Today, most open source developers have used or are currently using Maven to manage new software
projects. This transition is less about developers moving from one build tool to another and more about
developers starting to adopt a common interface for project builds. As software systems have become
more modular, build systems have become more complex, and the number of projects has sky-rocketed.
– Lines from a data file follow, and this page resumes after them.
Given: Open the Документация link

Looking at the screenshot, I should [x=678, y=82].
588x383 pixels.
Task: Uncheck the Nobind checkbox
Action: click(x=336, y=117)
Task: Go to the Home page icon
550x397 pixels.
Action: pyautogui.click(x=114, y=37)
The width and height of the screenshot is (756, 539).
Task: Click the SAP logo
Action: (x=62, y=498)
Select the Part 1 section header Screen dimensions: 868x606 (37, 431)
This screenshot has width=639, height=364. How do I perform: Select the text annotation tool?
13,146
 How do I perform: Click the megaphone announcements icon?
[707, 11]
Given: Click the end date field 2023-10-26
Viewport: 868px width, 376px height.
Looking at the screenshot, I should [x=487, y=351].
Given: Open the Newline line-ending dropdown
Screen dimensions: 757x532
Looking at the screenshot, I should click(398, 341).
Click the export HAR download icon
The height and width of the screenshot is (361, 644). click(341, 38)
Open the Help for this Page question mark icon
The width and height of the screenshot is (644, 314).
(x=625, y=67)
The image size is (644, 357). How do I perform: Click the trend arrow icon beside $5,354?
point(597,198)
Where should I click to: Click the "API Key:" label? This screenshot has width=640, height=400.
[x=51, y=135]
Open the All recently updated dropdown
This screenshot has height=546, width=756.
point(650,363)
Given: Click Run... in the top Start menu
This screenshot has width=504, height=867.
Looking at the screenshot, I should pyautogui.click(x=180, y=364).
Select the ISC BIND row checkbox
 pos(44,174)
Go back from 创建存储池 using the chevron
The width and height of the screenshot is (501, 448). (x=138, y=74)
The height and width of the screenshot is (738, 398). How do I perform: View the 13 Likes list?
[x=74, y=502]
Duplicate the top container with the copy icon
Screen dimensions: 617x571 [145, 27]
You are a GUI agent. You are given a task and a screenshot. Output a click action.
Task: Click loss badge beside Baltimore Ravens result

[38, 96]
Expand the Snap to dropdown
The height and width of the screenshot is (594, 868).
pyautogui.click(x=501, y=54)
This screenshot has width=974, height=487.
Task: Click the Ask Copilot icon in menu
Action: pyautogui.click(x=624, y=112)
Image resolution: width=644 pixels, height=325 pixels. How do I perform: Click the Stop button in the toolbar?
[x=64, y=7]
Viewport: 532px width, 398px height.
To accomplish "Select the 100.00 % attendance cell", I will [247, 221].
Before Maven, when you wanted to check out a project like Apache ActiveMQ or Apache ServiceMix
from Subversion and build it from source, you really had to set aside about an hour to figure out the
build system for each particular project. What does the project need to build? What libraries do I need to
download? Where do I put them? What goals can I execute in the build? In the best case, it took a few
minutes to figure out a new project’s build, and in the worst cases (like the old Servlet API implementation
in the Jakarta Project), a project’s build was so difficult it would take multiple hours just to get to the point
where a new contributor could edit source and compile the project. These days, you check it out from
source, and you run mvn install.
While Maven provides an array of benefits including dependency management and reuse of common build
logic through plugins, the core reason why it has succeeded is that it has defined a common interface for
building software. When you see that a project like Apache ActiveMQ uses Maven, you can assume that
you’ll be able to check it out from source and build it with mvn install without much hassle. You
know where the ignition keys goes, you know that the gas pedal is on the right-side, and the brake is on
the left.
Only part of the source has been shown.